Asheville opens first permanent U.S. museum dedicated to costume jewelry
Asheville’s new museum gives costume jewelry the institutional gravity long reserved for fine jewels, with 750 pieces spanning carved horn, bakelite, and runway-era design.

At 60 Haywood St., costume jewelry finally got the museum treatment it has always deserved. Asheville’s Museum of Costume Jewelry opened as the first permanent U.S. institution devoted to the form, with 750 pieces spread across 31 exhibits that trace the medium from Art Nouveau to contemporary design.
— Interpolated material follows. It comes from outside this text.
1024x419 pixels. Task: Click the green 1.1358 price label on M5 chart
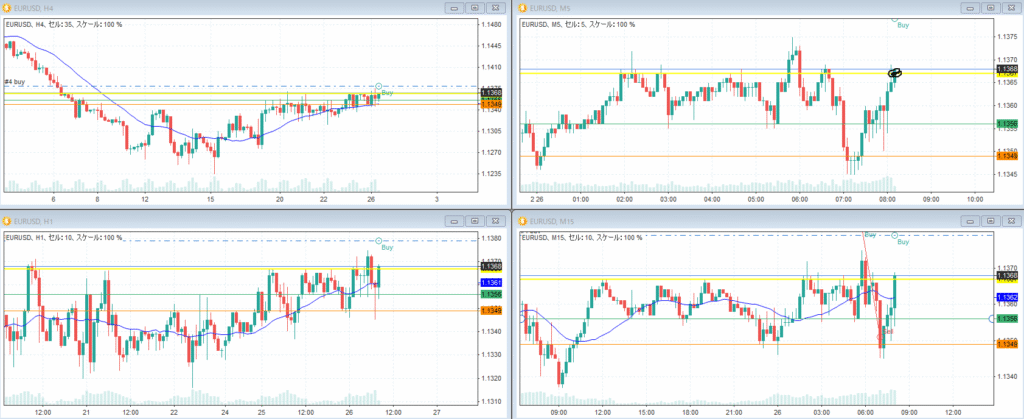coord(1004,124)
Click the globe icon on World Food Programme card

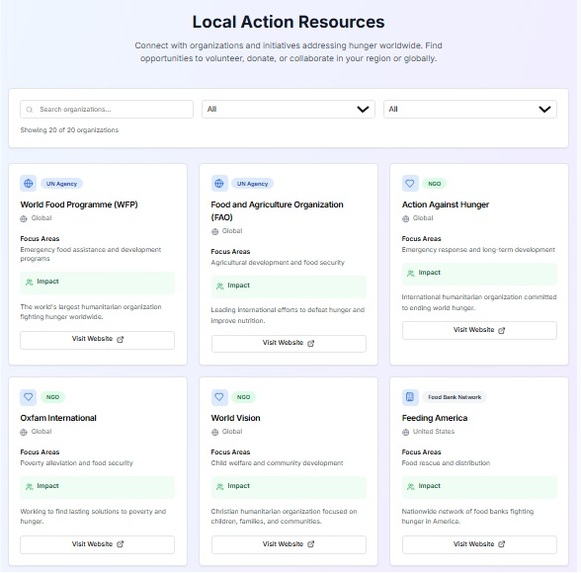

That range matters because costume jewelry has never been a lesser story told in lesser materials. In the museum’s galleries, carved horn from the Art Nouveau period sits alongside Art Deco necklaces by Jakob Bengel in chrome and bakelite, a pairing that makes the argument clearly: design history does not stop at precious stones. These pieces show how makers used industrial materials, new finishes, and bold silhouettes to capture the pace of modern life, turning adornment into a record of changing taste, technology, and aspiration.
The museum’s collection reaches beyond Europe and the United States and names Coco Chanel, Elsa Schiaparelli, Miriam Haskell, and Christian Dior among the figures represented. It also holds objects linked to Josephine Baker and Katharine Hepburn, two women whose public images helped define the drama and polish of 20th-century style. That context gives the collection its charge. A strand, clasp, or chromed surface can carry as much cultural weight as a diamond if it speaks to the era that shaped it.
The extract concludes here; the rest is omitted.